Si uno analiza la economía de Estados Unidos desde una perspectiva basada en indicadores “duros” –aquellos que reflejan lo que efectivamente está ocurriendo en la actividad económica–, el panorama luce sólido. En el último trimestre de 2024, el PIB creció a una tasa anualizada de 2.3 por ciento, superando su nivel potencial. La tasa de desempleo en febrero fue de 4.1 por ciento, lo que se considera pleno empleo o el nivel de equilibrio natural del mercado laboral. Por su parte, en febrero la producción industrial mostró dinamismo, con un crecimiento mensual de 0.7 por ciento. En cuanto a la inflación, también se observó una evolución favorable, retomando su tendencia a la baja ese mismo mes, mientras que la inflación subyacente -–que excluye los componentes más volátiles como alimentos y energía, y que mejor anticipa la tendencia de mediano plazo–, se ubicó en 3.1 por ciento, por debajo del 3.3 por ciento registrado previamente.
En resumen: los indicadores duros muestran a una economía saludable, que ha logrado reducir la inflación sin provocar una recesión y sin un aumento del desempleo por encima de su nivel natural. Si sólo se tomaran en cuenta estos datos, la Reserva Federal probablemente habría decidido reducir su tasa de interés la semana pasada.
Sin embargo, hay una cara menos visible, pero igual de relevante: los indicadores “suaves”, que capturan percepciones, expectativas y niveles de confianza, están apuntando a un deterioro significativo. En marzo, el índice de sentimiento del consumidor que elabora la Universidad de Michigan se desplomó a 57.9, cuando hace apenas un año se encontraba en 80. Esta caída no es menor: refleja un cambio profundo en el estado de ánimo económico de los hogares estadounidenses.
¿A qué obedece esta contradicción entre los datos observables y las percepciones? A las amenazas de nuevas medidas arancelarias. El solo anuncio de que Estados Unidos podría imponer aranceles a un porcentaje elevado de sus importaciones ha generado incertidumbre y preocupación entre consumidores e inversionistas. La razón es clara: estos aranceles reducirían la competitividad del país, aumentarían el nivel general de precios y, de forma indirecta, terminarían afectando también a los exportadores estadounidenses.
Particularmente preocupantes son los aranceles del 25 por ciento anunciados ayer para automóviles y ciertas autopartes. Esta medida, lejos de proteger la economía local, afectará negativamente a las armadoras estadounidenses. Es un golpe doble: al bolsillo de las familias y a la capacidad exportadora del sector manufacturero.
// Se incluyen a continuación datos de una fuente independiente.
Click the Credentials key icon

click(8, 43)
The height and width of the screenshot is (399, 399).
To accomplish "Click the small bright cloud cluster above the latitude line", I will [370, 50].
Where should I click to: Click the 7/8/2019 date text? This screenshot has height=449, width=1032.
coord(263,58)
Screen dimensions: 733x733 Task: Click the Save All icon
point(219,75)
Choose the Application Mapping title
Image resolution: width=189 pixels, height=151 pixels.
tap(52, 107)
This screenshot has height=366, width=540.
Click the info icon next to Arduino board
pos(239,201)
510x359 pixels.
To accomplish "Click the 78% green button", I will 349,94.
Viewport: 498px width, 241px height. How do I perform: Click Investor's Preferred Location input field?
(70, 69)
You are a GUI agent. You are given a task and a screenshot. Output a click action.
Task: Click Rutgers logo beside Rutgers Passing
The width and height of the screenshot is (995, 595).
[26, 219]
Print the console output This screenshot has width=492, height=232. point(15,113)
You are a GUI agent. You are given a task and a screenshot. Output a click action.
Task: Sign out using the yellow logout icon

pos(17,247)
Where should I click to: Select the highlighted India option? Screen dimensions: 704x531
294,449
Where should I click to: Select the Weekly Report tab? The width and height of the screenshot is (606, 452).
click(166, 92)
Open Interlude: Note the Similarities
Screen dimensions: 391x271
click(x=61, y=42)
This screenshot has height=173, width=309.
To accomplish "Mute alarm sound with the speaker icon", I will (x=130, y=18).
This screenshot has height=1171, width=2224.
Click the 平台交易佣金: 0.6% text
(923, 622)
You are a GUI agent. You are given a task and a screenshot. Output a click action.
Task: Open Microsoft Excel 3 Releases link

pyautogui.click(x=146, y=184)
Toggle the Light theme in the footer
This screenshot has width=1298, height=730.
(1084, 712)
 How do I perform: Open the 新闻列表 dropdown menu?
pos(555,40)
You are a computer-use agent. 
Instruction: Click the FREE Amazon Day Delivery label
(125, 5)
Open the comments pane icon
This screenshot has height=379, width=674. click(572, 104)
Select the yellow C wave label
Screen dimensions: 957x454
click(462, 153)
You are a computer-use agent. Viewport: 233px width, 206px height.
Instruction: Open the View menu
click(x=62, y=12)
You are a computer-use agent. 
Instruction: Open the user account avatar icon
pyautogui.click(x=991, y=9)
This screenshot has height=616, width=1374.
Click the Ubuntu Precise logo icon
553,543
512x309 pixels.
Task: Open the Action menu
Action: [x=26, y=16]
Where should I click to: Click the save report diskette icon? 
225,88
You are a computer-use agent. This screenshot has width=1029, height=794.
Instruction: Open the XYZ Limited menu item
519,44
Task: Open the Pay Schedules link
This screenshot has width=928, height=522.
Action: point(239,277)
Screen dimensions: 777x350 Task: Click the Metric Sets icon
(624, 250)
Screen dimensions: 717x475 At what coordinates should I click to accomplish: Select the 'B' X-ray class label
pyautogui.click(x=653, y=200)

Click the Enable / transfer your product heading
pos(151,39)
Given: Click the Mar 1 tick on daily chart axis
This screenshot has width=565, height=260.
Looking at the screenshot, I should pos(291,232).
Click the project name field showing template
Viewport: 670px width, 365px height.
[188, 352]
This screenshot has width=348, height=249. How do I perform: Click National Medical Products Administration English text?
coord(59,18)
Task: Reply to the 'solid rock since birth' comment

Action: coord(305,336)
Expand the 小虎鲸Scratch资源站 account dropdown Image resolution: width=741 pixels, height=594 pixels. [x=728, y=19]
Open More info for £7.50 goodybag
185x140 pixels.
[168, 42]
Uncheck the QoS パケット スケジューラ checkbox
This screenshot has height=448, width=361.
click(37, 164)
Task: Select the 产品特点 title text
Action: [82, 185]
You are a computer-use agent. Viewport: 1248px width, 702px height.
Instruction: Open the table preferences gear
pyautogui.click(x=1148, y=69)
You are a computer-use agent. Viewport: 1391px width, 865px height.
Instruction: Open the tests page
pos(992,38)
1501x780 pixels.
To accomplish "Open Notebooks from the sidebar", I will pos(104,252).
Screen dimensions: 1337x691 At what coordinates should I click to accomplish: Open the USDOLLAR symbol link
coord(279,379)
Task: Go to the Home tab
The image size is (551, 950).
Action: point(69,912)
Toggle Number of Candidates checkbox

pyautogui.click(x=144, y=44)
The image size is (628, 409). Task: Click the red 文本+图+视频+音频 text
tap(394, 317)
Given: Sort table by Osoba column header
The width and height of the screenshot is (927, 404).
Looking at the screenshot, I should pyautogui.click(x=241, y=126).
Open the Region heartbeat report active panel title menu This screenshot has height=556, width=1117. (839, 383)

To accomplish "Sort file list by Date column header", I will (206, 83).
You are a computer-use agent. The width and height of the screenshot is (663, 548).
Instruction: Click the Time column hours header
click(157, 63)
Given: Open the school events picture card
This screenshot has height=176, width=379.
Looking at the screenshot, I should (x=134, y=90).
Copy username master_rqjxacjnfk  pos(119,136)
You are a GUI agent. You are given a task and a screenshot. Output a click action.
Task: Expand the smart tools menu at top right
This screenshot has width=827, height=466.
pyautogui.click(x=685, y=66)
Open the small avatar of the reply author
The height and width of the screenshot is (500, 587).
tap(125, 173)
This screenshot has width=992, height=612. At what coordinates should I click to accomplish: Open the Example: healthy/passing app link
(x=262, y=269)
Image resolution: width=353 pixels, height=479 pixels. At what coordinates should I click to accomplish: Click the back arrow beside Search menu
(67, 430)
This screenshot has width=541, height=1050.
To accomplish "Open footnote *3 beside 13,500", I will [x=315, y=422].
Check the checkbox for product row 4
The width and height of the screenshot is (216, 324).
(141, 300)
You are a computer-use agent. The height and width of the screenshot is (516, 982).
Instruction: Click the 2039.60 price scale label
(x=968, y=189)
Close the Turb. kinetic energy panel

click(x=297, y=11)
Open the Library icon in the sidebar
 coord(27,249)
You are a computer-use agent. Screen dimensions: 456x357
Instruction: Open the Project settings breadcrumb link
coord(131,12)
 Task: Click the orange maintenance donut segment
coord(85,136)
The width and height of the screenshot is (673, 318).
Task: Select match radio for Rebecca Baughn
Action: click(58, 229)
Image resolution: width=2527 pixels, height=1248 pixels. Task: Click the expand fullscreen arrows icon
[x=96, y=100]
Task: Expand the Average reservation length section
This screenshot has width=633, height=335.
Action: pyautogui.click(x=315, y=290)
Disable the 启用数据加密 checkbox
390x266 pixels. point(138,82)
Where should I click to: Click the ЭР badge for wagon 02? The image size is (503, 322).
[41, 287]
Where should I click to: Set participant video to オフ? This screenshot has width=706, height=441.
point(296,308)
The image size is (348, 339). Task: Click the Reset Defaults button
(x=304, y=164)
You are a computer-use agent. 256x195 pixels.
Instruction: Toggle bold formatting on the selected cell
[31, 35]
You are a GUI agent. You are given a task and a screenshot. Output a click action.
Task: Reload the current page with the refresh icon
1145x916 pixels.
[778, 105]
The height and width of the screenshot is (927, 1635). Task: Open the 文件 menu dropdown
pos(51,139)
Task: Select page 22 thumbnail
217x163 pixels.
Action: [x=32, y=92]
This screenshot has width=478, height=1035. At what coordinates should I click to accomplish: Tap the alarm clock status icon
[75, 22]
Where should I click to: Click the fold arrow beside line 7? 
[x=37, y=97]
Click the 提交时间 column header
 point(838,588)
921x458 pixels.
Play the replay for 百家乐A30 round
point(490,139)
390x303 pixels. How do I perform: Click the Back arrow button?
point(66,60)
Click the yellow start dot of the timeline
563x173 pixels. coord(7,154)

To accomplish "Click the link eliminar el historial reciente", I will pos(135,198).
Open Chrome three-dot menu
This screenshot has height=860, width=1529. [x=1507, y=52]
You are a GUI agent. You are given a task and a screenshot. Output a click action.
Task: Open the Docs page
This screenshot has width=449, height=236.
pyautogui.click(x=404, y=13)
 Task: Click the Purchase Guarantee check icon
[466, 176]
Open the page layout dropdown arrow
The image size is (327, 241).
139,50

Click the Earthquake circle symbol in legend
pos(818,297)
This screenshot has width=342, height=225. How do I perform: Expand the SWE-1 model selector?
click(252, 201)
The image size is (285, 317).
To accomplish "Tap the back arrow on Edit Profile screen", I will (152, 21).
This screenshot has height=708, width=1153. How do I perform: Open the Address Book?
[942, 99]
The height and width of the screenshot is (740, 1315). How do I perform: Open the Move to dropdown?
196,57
Los defensores de esta política argumentan que los aranceles permitirán crear más empleos en territorio estadounidense. Pero cabe preguntarse: ¿por qué insistir en generar más empleos en una economía que ya está en pleno empleo? Con una tasa de desempleo de 4.1 por ciento, cualquier expansión adicional del mercado laboral corre el riesgo de ser ineficiente y potencialmente inflacionaria.
Lo que estamos viendo, en realidad, es una desconexión entre el presente económico y las decisiones de política que están por adoptarse. Es decir, una economía que hoy por hoy marcha bien, pero que podría verse empujada hacia un escenario de menor crecimiento y mayores precios si se insiste en medidas proteccionistas. Y ese impacto no será sólo de corto plazo.
La historia económica es contundente: no existe un solo país que haya alcanzado prosperidad y desarrollo cerrándose al comercio internacional. Las autoridades estadounidenses sostienen que los aranceles traerán dolor en el corto plazo. Y tienen razón. Pero además los aranceles provocarían un deterioro estructural a mediano y largo plazo, especialmente si estas medidas se mantienen en el tiempo.
En un mundo globalizado, aislarse es renunciar a la posibilidad de ganar competitividad, explotando las ventajas comparativas. Las empresas que enfrentan menos competencia tienden a perder el incentivo a mejorar, y los consumidores terminan pagando más por productos de menor calidad. En el largo plazo, esto se traduce en menos crecimiento, menos inversión y una menor capacidad para generar bienestar.
Los indicadores suaves, así como los mercados accionarios están lanzando una señal: el camino de los aranceles no es una vía hacia la prosperidad sostenible, sino una amenaza real a las expectativas de crecimiento económico.